Slovenski etnografski muzej

Številka revije 
Etnolog 12 (2002)
Strani 
081-089
Avtor 
Mojca Ramšak
Članek v pdf obliki 
Prenesi pdf datoteko (73.71 KB)

Berači in odnos do njih na avstrijskem Koroškem v prvi polovici 20. stoletja

In the collection "The way we lived - Life Stories of Carinthian Slovenes" (1993–1997) the narrators referred to idleness in their memories of village characters (beggars, paupers). These were people who, in most cases, were not responsible for their condition, but lived materially and socially on the margin, or were excluded in other ways because of their age or because they were crippled.

Summary
In the narrow sense of the word, beggars and homeless people were unmarried, poor people with no family ties, who lived a specific vagrant life, which meant that they lived in destitution and had no permanent domicile or job; quite often they were physically infirm and needed help. Some wandered from place to place in Carinthia, while others were village poor. The concept of beggars and homeless people embodied different material conditions, social relations, privacy, emotional and physical feelings.
A more or less secret sphere of reality was the fact that there were also poor and homeless women. It was long believed that women were not affected by such conditions, because they were attributed to men`s impetuous nature and their vagabond streak. To be homeless was improper for a woman, and everything improper was hidden. The traditional views of homelessness derived from the prevailing sexual ideologies, and they discerned two groups of homeless people according to the reasons for their condition.
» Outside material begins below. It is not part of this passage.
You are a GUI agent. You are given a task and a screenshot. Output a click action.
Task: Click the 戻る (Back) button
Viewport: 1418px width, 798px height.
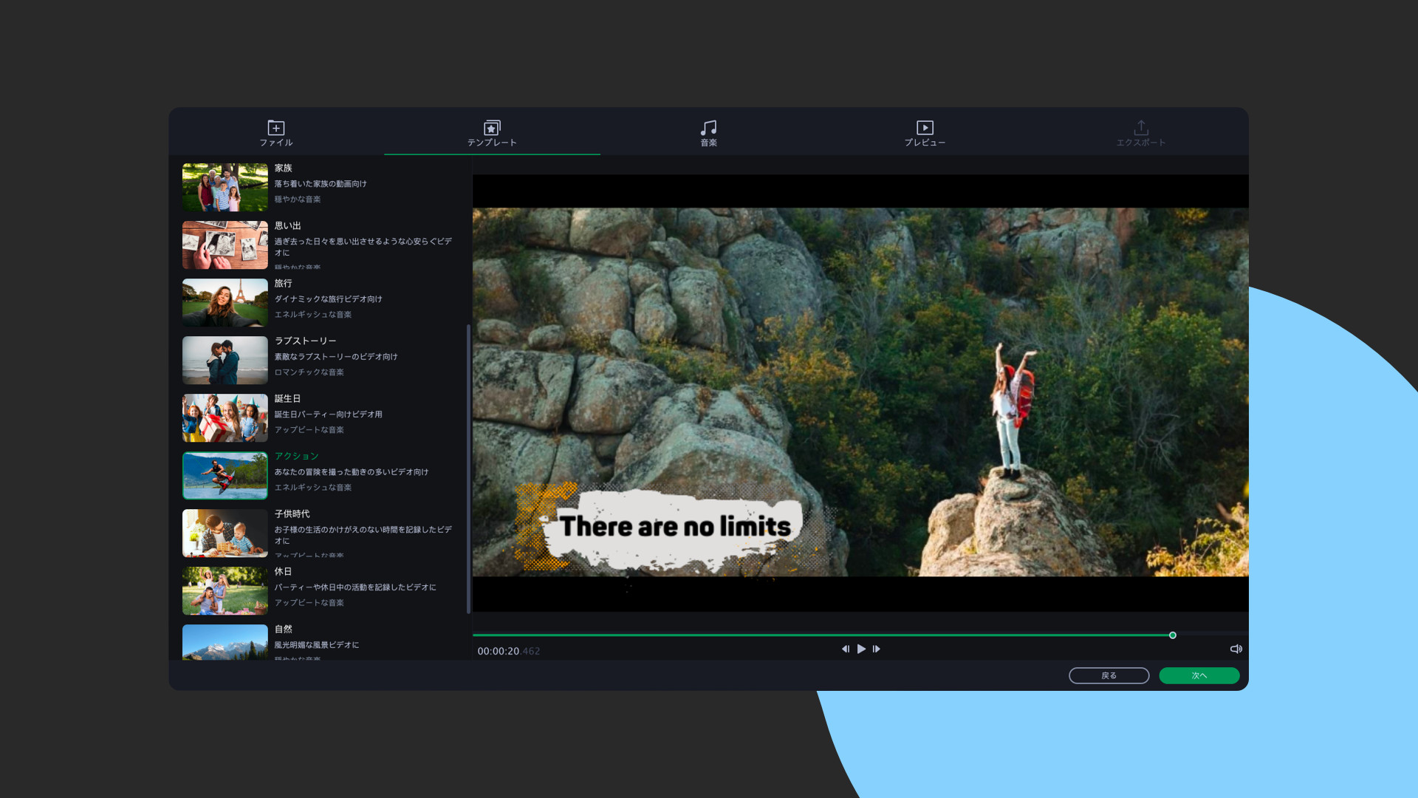coord(1109,675)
Men were held to have become vagrants because they had failed in their occupation, and this failure was connected with their inability to provide for a family. Women, on the other hand, were thought to have become homeless because, among others, they could not cope with the roles of mothers and wives. According to the life stories, most of the beggars in Carinthia were men, but the narrators remembered that women were by no means exceptions. Women whose condition was close to that of beggars and the homeless used an informal network, through which they arranged for themselves a more or less temporary place to stay, and this makes them appear as a secondary group of homeless people in the village`s collective awareness and in the life stories.
The narrators of the life stories generally remembered the homeless by their nicknames or house names - e.g. Vodnikov ©iman, Pvavčev Rokej, Pekov Anza, Tomova Mica, Grosova Jera, Tinja, Smodl, Rebrc, etc. - not by their real names and surnames. The nicknames usually denoted something that was special about them. In the cases mentioned in the life stories, these names exclusively referred to the house they belonged to in the past, or the trade carried out in that house, or to the (present) status of a beggar or vagrant – that is to a person who belonged only to himself.
Though people responded to the pleas of beggars in different ways, they usually showed compassion. They fed them, washed them, cut their hair, deloused them, and gave them clothes (that is, if they had any to give away), burned the lice and the beggar`s rags, and let them stay overnight – in the barn in summer or in the stable in winter, and only rarely in the house, because they were afraid to get lice from them. When a beggar came to the house on a holiday, he was usually allowed to stay a or two longer. The festive days of the patron saints of churches were the best opportunities for begging and beggars wandered to the churches from far away, even from the other side of the Karavanke. On some big farms it was customary for beggars and children to have a special place in the entrance, though seated at separate tables, and the beggars could eat their fill of (almost) the same dishes as the other guests. Occasionally, they were also given money, usually a groschen, and flour and fat by the spoon, because people were short of either in those times. Beggars carried all their belongings in a bundle, and they died of old-age infirmity or other diseases. After the Second World War, they were no longer beggars, because they were given social, pension, accident, and care insurance.